By Stefanie Jackson – A Northampton school board member and advocate for reform in the county’s public school system, Nancy Proto, of Cape Charles, announced March 28 that she will not run for re-election in November.
Until her term expires, the retired school psychologist will continue promoting “a shift in the mindset of how we look at discipline” to “start us on the road to empathy and understanding.”
Every year in Northampton schools, two and a half times as many students are suspended compared to the state average.
Suspension rates are even higher for black and Hispanic students. In Virginia, black students account for nearly 25 percent of the public school student population, but they receive more than 50 percent of suspensions.
Proto supports the views of Dr. Arthur Carter, a retired obstetrician from Nassawadox who frequently attends school board meetings and requests implementing restorative discipline in Northampton schools.
Restorative discipline, aka restorative justice, is an alternative to traditional, punitive discipline. It involves both the offending student and any other student, teacher, or staff member affected by the behavior, encouraging character-building by making reparations and repairing relationships.
Proto has completed several training sessions on or related to restorative discipline, and she would like to make a presentation to the school board explaining what restorative discipline is and how it works.
She wants the school board to consider “how we’re disciplining our children and to do it differently so that we are building character, building resiliency.” A date for the presentation has not been determined.
Proto has completed studies of Ruby Payne’s “A Framework for Understanding Poverty” and “Emotional Poverty.” Payne is an educator and author who trains teachers to understand the culture of poverty and how it affects children’s education.
Superintendent Eddie Lawrence has said he would like to schedule a Ruby Payne staff development session for the next school year, possibly in November.
Proto’s experience on the school board has also included working with the teacher retention committee that spent two years surveying Northampton teachers and conducting research on possible strategies the school board could use to keep qualified teachers in the county’s public school system.
In September 2017, after the teacher retention committee completed its work, Proto made a motion for the school board to accept the committee’s recommendations, but it was not seconded and died.
Her focus for the last months of her term remains on restorative discipline. She hopes the school board will follow through on its idea of meeting with public school administrators across the bay in Mathews County, where restorative discipline has been introduced. Mathews is a small, rural Virginia county, similar to Northampton.
At the March 28 school board meeting, Proto and fellow school board member Maxine Rasmussen voiced their support for Director of Operations Chris Truckner’s efforts to reduce a severe shortage of bus drivers.
Both school board members suggested updating job advertisements to reflect that paid training is available for new bus drivers.

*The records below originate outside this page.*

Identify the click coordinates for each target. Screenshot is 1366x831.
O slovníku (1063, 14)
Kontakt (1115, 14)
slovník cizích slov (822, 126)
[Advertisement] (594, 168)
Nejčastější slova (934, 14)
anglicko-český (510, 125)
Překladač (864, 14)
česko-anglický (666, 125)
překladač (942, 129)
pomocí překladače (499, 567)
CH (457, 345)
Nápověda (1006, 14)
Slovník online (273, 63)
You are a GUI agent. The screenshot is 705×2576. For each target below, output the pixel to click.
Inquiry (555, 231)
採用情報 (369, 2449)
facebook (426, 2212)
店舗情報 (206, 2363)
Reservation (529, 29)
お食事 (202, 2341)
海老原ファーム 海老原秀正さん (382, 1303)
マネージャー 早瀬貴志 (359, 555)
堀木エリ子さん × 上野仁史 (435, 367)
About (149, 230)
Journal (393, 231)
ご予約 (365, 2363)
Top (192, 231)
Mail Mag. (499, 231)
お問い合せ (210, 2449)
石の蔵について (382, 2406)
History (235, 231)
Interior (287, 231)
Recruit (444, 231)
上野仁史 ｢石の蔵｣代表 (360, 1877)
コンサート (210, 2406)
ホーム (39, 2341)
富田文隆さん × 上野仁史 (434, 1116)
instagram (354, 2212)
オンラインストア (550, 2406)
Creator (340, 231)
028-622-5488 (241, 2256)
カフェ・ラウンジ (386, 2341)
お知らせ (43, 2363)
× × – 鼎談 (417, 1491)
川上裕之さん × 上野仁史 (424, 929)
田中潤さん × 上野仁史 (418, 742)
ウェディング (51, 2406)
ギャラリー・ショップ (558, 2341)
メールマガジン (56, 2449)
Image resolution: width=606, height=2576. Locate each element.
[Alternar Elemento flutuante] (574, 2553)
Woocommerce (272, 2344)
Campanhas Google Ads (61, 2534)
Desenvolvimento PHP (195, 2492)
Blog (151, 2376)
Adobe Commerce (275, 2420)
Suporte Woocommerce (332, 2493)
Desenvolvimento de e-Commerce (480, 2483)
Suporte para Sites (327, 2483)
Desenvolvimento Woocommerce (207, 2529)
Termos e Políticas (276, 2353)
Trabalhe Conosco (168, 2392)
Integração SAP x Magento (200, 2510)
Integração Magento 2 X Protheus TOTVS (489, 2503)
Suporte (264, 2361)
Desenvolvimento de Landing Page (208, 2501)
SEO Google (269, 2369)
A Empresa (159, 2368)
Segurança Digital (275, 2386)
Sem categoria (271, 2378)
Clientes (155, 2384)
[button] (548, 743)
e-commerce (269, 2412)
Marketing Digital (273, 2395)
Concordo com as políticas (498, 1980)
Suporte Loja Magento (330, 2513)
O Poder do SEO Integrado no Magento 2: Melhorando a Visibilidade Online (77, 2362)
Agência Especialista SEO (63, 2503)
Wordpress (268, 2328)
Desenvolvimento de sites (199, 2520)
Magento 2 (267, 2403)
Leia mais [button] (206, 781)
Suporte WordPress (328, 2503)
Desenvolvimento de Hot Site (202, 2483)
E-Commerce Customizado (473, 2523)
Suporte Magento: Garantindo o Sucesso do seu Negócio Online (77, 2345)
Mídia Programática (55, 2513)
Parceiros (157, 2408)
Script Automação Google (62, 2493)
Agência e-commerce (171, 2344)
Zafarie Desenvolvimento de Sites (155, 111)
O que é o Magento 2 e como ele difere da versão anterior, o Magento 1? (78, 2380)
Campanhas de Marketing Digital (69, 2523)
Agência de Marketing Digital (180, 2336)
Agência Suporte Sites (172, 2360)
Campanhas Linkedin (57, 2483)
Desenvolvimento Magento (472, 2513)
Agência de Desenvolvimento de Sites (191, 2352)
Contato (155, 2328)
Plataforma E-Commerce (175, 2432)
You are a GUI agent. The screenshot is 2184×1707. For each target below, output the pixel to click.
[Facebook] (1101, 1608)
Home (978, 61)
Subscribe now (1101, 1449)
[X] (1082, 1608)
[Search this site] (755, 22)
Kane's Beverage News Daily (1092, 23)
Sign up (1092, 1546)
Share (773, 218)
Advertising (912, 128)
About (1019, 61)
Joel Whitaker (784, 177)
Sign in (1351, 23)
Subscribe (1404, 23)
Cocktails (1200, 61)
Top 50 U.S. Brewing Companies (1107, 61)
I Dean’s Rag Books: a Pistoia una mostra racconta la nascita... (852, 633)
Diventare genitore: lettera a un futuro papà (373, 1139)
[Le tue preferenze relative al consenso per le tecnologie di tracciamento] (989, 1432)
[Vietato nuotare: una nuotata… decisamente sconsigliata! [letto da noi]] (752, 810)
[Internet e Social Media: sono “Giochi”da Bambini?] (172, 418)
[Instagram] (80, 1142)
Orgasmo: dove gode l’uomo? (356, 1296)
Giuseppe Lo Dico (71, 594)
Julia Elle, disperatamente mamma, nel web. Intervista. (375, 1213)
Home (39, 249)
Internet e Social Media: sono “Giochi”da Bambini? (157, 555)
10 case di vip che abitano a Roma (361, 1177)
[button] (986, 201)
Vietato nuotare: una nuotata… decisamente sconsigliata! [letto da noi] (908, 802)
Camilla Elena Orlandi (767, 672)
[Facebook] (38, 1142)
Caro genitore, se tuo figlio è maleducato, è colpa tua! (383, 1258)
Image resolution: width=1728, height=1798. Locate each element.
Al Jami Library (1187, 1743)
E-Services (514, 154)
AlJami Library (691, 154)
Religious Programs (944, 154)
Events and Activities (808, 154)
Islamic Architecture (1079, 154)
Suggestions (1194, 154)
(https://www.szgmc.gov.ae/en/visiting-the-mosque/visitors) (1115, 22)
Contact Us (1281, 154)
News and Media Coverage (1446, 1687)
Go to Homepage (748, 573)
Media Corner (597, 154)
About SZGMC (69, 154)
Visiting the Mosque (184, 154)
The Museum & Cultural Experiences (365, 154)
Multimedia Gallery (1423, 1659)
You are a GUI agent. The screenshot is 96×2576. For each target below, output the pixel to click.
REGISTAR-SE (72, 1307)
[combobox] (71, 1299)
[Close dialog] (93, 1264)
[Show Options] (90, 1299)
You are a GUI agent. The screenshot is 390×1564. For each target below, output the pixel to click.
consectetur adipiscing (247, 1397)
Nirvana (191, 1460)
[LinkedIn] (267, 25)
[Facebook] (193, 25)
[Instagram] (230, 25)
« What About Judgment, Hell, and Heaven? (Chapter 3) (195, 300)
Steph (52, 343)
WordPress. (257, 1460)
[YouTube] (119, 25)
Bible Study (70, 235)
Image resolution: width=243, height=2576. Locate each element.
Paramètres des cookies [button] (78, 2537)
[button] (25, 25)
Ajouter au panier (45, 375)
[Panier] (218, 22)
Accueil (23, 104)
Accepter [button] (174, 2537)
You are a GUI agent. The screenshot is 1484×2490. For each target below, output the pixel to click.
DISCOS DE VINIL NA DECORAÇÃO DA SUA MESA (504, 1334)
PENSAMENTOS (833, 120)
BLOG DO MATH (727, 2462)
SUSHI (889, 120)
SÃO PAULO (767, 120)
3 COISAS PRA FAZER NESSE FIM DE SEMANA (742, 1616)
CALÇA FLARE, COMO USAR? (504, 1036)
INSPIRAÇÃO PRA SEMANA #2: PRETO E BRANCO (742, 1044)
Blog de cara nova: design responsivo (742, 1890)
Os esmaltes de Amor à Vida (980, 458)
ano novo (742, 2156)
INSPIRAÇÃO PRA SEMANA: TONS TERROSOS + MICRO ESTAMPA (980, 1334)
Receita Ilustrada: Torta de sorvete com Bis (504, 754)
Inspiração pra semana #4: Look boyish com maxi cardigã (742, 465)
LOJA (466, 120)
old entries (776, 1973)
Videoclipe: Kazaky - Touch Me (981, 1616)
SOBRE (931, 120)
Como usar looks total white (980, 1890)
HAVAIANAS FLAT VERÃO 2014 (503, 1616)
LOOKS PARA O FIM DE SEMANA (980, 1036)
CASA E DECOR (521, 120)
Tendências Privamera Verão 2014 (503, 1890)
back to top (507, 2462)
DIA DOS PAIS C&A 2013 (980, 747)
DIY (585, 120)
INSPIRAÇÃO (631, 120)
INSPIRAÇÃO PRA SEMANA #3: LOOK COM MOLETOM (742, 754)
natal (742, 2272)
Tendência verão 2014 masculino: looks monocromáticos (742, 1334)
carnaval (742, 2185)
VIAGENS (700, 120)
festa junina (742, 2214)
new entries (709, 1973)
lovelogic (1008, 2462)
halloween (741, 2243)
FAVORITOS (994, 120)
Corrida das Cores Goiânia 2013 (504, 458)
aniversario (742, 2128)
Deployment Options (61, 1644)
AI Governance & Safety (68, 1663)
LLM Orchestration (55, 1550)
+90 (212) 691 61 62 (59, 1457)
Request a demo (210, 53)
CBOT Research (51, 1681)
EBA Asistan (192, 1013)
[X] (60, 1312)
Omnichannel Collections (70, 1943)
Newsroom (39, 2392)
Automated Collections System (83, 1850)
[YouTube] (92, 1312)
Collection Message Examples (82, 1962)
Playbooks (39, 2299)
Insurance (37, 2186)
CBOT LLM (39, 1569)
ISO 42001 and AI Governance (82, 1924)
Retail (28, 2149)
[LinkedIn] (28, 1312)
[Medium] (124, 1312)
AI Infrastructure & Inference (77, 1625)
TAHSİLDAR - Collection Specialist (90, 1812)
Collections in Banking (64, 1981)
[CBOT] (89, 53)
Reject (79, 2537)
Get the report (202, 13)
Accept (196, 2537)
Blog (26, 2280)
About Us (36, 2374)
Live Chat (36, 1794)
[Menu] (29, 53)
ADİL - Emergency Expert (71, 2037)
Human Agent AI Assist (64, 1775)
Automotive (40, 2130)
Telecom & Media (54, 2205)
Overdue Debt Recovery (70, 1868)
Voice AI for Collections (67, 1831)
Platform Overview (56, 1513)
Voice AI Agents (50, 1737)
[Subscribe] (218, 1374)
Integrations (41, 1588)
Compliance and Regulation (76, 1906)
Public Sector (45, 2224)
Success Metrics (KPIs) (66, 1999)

Truckner said there were several days within the last month that bus drivers had to make seven double runs, and Northampton school buses travel as far north as Onancock and as far south as Virginia Beach to pick up students. Some bus drivers are preparing to retire, worsening the dilemma, he added.
Proto also reported receiving a letter from Sen. Lynwood Lewis requesting a tour of Northampton High School. The request must be approved by the superintendent, but Truckner said Lewis is welcome to visit anytime.
Proto is an at-large school board member, meaning anyone from Northampton County’s five voting districts can run to become her replacement.
Two other school board members are up for re-election in November: Jo Ann Molera, of Franktown, representing District 4, and Chairman William “Skip” Oakley, of Exmore, representing District 5.